Es geht um eine wichtige Sache: um Selbstdisziplin. Und umgangssprachlich kennen wir den „inneren Schweinehund“ als größte Bedrohung eben dieser. Und wir machen eine großartige Sache dabei, nämlich Selbstprogrammierung. Darin sind wir als Menschen nämlich exzellent und so überrascht es auch nicht, dass die meisten Menschen nicht nur einen Köter ihr Eigen nennen sondern gleich eine ganze Zuchtfarm mit sich herumschleppen.

innere-schweinehund

Stell dir nur mal vor, wie witzig es anzusehen wäre, wenn wir die imaginären Hunde der anderen wirklich sehen könnten. Sie wären angekettet an den Füßen und Armen ihrer Herrchen und Frauchen. Und wann immer wir uns auf ein Ziel zubewegen wollen, würden sie sich mit mindestens so starker Gewalt dagegen stemmen. Laut aufjaulen würden sie, damit du auch schön abgelenkt bist und deinen Blick vom Ziel abwendest um zu sehen, was denn deine verdammten Köter schon wieder anstellen.

Aber natürlich ist das nur eine Metapher und in Wirklichkeit kann niemand (wirklich niemand?) diese Schweinehunde sehen. Außer wir selbst vielleicht. Denn wenn man fest genug an etwas glaubt, dann wird es wahr; auch wenn es nicht wahr ist. Typisch für unser Gehirn: es will Recht behalten und wenn wir uns selbst sagen „das war der innere Schweinehund“, dann genügt ihm das schon, damit es auch einen bastelt. Und selbst, wenn er nur in deinem Kopf ist: das reicht schon, damit er dich von deinen Zielen abhält.

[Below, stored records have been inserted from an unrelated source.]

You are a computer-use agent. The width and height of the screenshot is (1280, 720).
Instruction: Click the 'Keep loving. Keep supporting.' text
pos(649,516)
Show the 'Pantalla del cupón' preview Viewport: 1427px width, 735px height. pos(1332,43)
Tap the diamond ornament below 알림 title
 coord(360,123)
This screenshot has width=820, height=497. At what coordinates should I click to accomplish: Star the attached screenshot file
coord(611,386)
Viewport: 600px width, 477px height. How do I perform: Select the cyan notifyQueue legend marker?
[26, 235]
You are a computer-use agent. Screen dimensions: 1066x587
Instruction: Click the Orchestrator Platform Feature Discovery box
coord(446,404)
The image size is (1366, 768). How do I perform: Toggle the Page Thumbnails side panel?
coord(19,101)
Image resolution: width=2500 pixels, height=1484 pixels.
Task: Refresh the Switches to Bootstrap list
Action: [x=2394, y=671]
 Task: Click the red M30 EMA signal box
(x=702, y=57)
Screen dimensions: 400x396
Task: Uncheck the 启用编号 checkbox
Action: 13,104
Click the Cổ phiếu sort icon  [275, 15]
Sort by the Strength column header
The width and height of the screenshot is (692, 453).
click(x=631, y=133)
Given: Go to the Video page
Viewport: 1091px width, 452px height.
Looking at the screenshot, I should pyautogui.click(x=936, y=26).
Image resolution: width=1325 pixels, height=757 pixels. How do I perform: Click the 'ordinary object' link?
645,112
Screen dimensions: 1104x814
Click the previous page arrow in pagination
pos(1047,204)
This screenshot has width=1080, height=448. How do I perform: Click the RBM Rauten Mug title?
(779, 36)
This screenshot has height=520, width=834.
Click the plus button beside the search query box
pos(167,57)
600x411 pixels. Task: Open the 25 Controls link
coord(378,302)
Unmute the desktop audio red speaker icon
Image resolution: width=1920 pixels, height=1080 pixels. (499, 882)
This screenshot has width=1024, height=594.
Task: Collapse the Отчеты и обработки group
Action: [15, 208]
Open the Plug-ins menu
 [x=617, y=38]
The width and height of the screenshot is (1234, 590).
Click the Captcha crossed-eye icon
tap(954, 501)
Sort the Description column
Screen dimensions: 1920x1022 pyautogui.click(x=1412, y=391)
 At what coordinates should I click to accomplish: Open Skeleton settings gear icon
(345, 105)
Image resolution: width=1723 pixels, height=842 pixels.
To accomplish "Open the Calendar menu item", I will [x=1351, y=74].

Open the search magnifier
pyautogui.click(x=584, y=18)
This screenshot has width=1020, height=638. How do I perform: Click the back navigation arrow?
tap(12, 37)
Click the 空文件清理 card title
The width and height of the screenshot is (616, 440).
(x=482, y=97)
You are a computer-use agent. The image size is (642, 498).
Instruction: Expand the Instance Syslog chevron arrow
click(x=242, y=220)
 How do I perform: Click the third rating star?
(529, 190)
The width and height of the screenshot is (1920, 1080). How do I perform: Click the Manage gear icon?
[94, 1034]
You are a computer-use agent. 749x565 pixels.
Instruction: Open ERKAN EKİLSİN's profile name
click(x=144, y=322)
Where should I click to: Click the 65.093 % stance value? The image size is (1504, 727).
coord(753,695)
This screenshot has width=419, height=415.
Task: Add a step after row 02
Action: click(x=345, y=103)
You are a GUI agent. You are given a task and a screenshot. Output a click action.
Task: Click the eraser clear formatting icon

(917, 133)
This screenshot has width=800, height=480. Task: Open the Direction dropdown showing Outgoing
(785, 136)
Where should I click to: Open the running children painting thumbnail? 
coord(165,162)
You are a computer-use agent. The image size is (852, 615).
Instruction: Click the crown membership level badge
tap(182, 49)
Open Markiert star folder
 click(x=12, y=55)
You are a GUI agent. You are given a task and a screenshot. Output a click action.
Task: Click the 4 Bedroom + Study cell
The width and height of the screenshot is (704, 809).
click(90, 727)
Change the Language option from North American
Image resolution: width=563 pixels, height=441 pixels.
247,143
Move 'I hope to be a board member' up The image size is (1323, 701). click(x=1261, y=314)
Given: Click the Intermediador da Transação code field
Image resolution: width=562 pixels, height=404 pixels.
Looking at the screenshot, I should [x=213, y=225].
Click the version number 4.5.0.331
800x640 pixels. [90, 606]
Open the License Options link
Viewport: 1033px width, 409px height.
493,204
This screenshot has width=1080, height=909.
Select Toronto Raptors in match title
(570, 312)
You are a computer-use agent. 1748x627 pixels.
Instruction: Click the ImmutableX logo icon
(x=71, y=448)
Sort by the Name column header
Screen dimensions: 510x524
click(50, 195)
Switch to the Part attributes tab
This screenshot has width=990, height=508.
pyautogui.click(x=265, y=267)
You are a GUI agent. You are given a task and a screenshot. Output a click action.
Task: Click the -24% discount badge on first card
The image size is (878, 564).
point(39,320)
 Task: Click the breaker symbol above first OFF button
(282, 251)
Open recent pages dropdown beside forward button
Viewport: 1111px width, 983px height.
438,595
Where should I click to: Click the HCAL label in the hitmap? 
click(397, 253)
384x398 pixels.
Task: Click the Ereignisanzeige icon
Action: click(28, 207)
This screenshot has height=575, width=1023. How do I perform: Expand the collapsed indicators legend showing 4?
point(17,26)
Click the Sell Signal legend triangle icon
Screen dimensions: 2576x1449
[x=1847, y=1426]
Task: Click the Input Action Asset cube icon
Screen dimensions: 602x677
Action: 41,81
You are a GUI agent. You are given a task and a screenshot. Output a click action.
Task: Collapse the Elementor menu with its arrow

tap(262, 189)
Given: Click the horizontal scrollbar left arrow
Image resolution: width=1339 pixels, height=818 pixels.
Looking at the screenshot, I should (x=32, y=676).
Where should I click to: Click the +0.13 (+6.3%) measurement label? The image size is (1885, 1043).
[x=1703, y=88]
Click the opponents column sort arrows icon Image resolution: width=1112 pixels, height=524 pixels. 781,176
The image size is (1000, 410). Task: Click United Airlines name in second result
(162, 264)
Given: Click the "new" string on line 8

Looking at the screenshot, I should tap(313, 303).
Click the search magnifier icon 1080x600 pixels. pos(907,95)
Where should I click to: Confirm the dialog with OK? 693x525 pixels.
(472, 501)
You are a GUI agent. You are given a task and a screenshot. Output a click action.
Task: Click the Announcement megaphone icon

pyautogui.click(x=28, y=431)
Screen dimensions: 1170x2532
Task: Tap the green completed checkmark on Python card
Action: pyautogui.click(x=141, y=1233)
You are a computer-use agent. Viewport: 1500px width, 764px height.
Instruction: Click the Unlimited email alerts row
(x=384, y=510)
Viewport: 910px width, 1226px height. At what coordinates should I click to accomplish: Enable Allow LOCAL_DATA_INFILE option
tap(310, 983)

Klarerweise ist das alles Bullshit (im wahrsten Sinne des Wortes), denn der Schweinehund ist nicht einfach so entstanden. Du hast deinem Hirn (und deinem Unbewussten) den Befehl gegeben, ihn zu erfinden. Oder noch genauer: jemand anderer hat dir beigebracht, dass es überhaupt so etwas gibt wie einen inneren Schweinehund und dann hast du den Befehl gegeben, ihn bei dir einziehen zu lassen. Überprüfe es doch für dich selbst:

Triff deinen persönlichen Schweinehund

Auch wenn die Fragen absurd klingen, beantworte sie ehrlich und tu mal einfach so, es gäbe diesen blutigen Köter wirklich: wie groß oder klein ist er, welche Schweinehunderasse hat er, welche Farbe, wie fühlt sich seine Haut oder das Fell an, wie klingt sein Bellen, wie muskulös sind seine Beine, hat er ein großes oder ein kleines Maul, stinkt sein Atem nach Schweinehundefutter oder nach Angstschweiß?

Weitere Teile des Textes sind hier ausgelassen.